Last year, we had record-setting heat and drought the first few days of October (near 100 degrees), but a cold front on the 6th dropped temperatures into the 70s, with a chilly, steady drizzle. Michelle hunted and passed on three different bucks before her deer stepped out, 30 minutes before last light.
Primary food sources are at the heart of any early-season strategy—so much so that we hammer field edges pretty hard all through September. But Michelle killed her buck during her first sit of the season over a 2-acre clover plot, and that’s the crux of it all. It’s important to set aside a few good early-season spots—cornfields, hayfields, food plots, oak flats—in the event the ingredients for an early-lull hunt come together.
In the daylight, those spots might seem positively dead in late September through the first of the month, but if you know a buck’s around, have faith and watch the forecast. When the right weather arrives, go hunting—even if your trail cameras suggest the buck you’re after is nocturnal. A cold front can do amazing things, but you have to be there when it hits.
You need all the ingredients of a flawless early-season set to make this work, because the bucks you’re hunting have likely seen some pressure by this point. Poor access destroys early-season setups, and bucks don’t bed far from food at this time of year. Think of approaching your stand as if you’re sneaking up on deer already in the field, and you’re on the right track.

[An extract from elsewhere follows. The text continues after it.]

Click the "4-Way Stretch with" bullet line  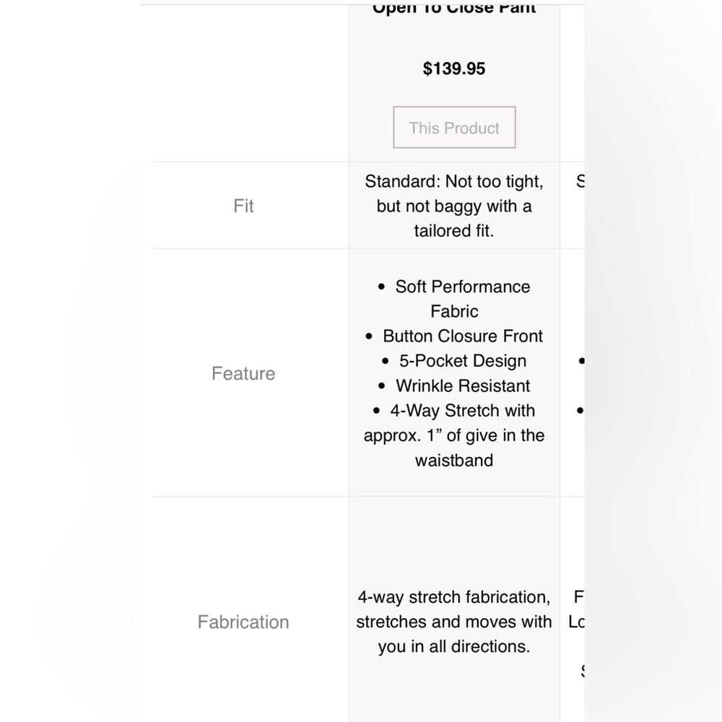(463, 410)
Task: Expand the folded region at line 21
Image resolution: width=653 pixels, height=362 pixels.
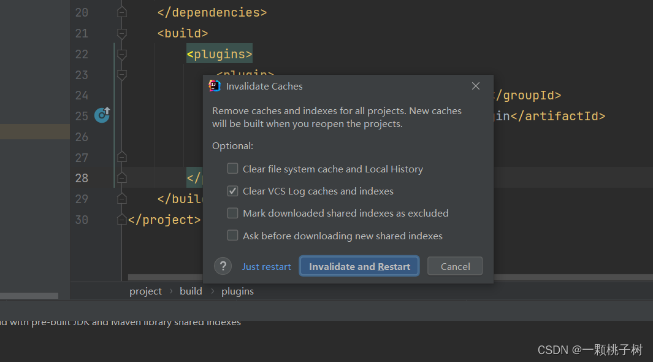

Michelle’s ladder stand was on the edge of a high creek bank. She boated silently to within 50 yards of it, and sneaked right up to the tree, unseen, with the wind in her face. Before long, she had little bucks sparring and scraping all around her. They scattered when the 9-pointer she killed—an ancient brawler with a white face—walked onto the field with his ears pinned back.
Just the thought of it has me looking forward to early October this year.